(Element lookup records)
— start —
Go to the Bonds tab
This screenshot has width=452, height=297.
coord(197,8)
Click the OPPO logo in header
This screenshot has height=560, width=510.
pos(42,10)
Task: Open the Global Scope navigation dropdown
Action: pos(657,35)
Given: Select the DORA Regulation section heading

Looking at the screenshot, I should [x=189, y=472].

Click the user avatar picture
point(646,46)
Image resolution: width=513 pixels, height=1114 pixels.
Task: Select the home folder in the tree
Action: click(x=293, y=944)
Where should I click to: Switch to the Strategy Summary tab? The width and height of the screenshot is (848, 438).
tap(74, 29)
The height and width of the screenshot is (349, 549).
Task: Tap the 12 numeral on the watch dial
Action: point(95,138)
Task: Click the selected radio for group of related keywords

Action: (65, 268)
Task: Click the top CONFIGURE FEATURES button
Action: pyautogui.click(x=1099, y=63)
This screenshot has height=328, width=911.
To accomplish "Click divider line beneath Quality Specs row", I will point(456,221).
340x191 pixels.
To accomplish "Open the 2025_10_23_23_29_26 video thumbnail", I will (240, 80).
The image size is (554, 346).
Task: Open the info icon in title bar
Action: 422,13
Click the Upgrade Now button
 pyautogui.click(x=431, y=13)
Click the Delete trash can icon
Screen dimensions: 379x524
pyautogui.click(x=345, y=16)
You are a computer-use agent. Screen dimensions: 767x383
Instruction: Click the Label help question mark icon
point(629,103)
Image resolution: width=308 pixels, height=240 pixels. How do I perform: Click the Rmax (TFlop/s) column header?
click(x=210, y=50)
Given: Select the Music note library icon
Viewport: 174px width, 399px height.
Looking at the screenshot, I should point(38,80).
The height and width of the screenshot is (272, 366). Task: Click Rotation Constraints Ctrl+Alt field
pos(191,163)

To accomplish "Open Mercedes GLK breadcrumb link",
— end —
• [What to do]: Can you write out all the records above again, substituting "Context:" for "Given:" and leaving everything else unchanged?

• [Complete response]:
Go to the Bonds tab
This screenshot has width=452, height=297.
coord(197,8)
Click the OPPO logo in header
This screenshot has height=560, width=510.
pos(42,10)
Task: Open the Global Scope navigation dropdown
Action: pos(657,35)
Context: Select the DORA Regulation section heading

Looking at the screenshot, I should [x=189, y=472].

Click the user avatar picture
point(646,46)
Image resolution: width=513 pixels, height=1114 pixels.
Task: Select the home folder in the tree
Action: click(x=293, y=944)
Where should I click to: Switch to the Strategy Summary tab? The width and height of the screenshot is (848, 438).
tap(74, 29)
The height and width of the screenshot is (349, 549).
Task: Tap the 12 numeral on the watch dial
Action: point(95,138)
Task: Click the selected radio for group of related keywords

Action: (65, 268)
Task: Click the top CONFIGURE FEATURES button
Action: pyautogui.click(x=1099, y=63)
This screenshot has height=328, width=911.
To accomplish "Click divider line beneath Quality Specs row", I will point(456,221).
340x191 pixels.
To accomplish "Open the 2025_10_23_23_29_26 video thumbnail", I will (240, 80).
The image size is (554, 346).
Task: Open the info icon in title bar
Action: 422,13
Click the Upgrade Now button
 pyautogui.click(x=431, y=13)
Click the Delete trash can icon
Screen dimensions: 379x524
pyautogui.click(x=345, y=16)
You are a computer-use agent. Screen dimensions: 767x383
Instruction: Click the Label help question mark icon
point(629,103)
Image resolution: width=308 pixels, height=240 pixels. How do I perform: Click the Rmax (TFlop/s) column header?
click(x=210, y=50)
Context: Select the Music note library icon
Viewport: 174px width, 399px height.
Looking at the screenshot, I should point(38,80).
The height and width of the screenshot is (272, 366). Task: Click Rotation Constraints Ctrl+Alt field
pos(191,163)

To accomplish "Open Mercedes GLK breadcrumb link",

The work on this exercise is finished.